Who are you to judge? While some people are unfit to study medicine, others end up making fine doctors, even after they have studied in the Caribbean.
Who am I to judge? I'm someone who personally knows people who tried going the Caribbean route only to come out with no degree, or a useless degree, and hundreds of thousands of dollars in debt.
I'm not clear on the point you were trying to make with someone else's *optomistic* numbers. I've run them before in other threads and come up with the likelihood of getting into a residency if you are student starting out in the Caribbean is more on the order of 25%. You have to consider that well more than 50% of students who start in the Caribbean do not graduate. I think that is a generous number, but let's use it.
So, 100 start, and only 50 graduate, consider that only 50% of those have historically ended up in residencies. (Let's not quibble about the exact percentage, especially since again, I'm actually being generous to start... and that number is likely to fall as the AOA/ACGME merger tightens up available residency spots even while graduating DO numbers climb.) The result is 25 of 100 people who started out in the Caribbean end up in low tier residencies, while 75 are deeply in debt with no hope remaining to achieve their dreams.

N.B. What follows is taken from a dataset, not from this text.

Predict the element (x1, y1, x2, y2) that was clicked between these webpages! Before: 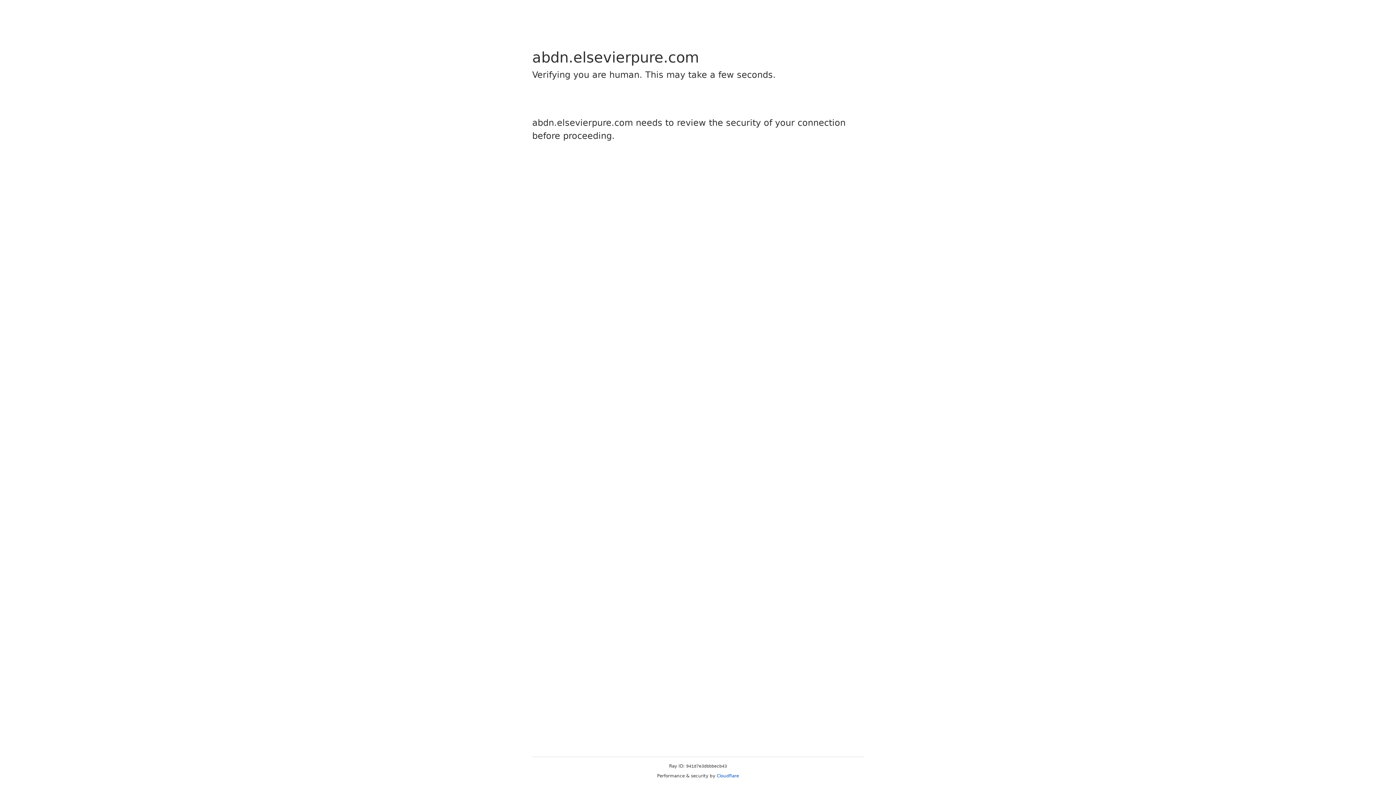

It is the equivalent of buying lottery ticket that costs $300,000 and several years of your life which gives you, at best, only a 1:4 chance of becoming a doctor. If you have $300,000 sitting around, and no other hope, then you still shouldn't do it. You could have invested a tiny fraction of that and a year or two into getting your academic situation in order so that you could get into a domestic school at which your chances of graduating and matching are more like 95+%
No matter how you look at it, the Caribbean is a bad deal. I'm not disputing that there aren't any fine doctors to ever walk across that minefield. It's just that they were the outliers who happened to make it across. The broken and mangled lives of their classmates aren't as easy to see, unless you do actually run the numbers. Anyone who comes out of the Caribbean as a fine physician could have done it in a US school with less trouble, expense, and risk. And so could quite a few of those who didn't make it, if they hadn't wasted their chance by going offshore.

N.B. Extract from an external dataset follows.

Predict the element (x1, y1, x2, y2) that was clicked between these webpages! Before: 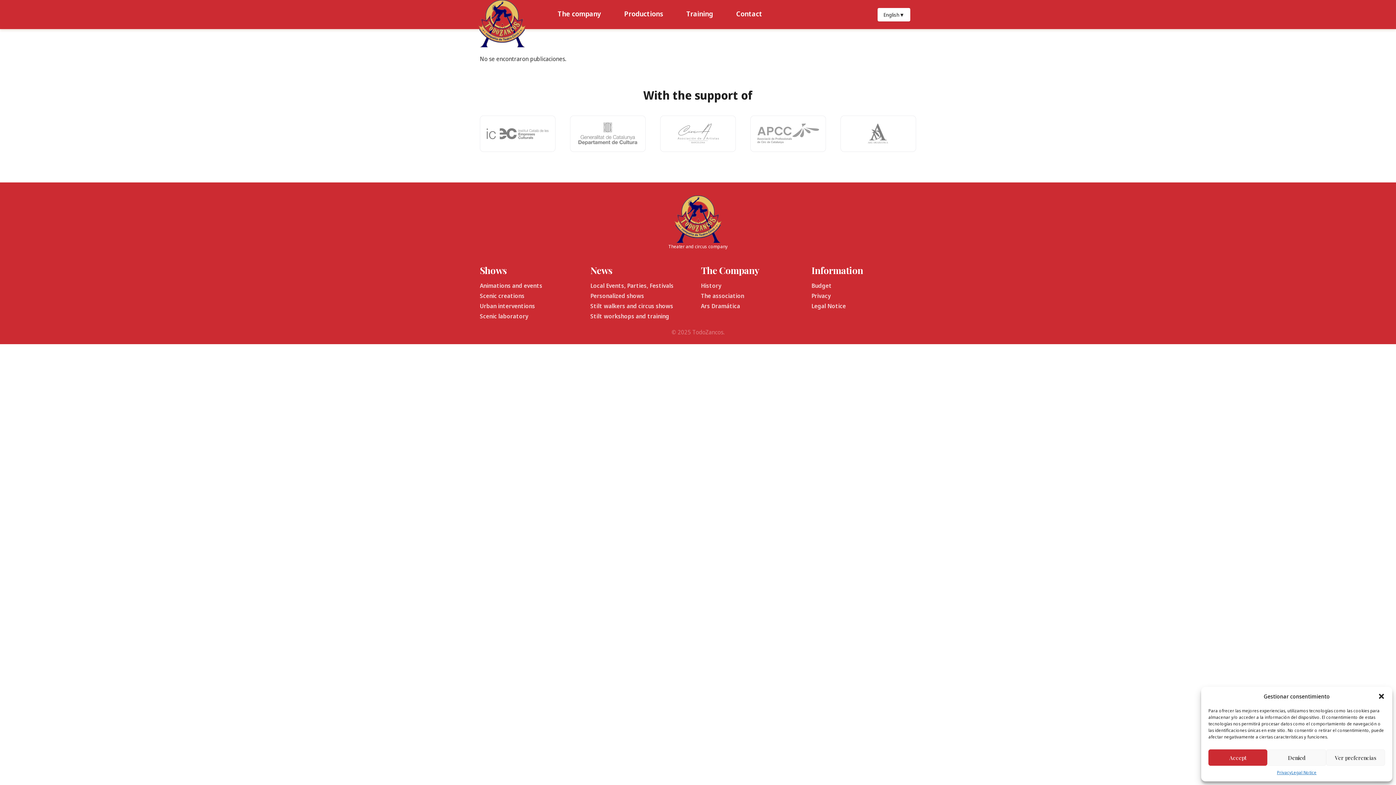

EDIT: To be clear... gonnif was using numbers for the BEST offshore schools, but all students who go Caribbean aren't going to those. If you prefer to stick with that, go ahead and say that as many as 40% of people who matriculate in the Caribbean might get a residency seat in the US. That still doesn't begin to compare to a 90-95% chance at a US DO school. You have to compare all who start not just all who graduate, since the Caribbean schools, even the BEST of them, lose at least 50% of all who start at them, by design. American schools don't try to weed out their classes like that.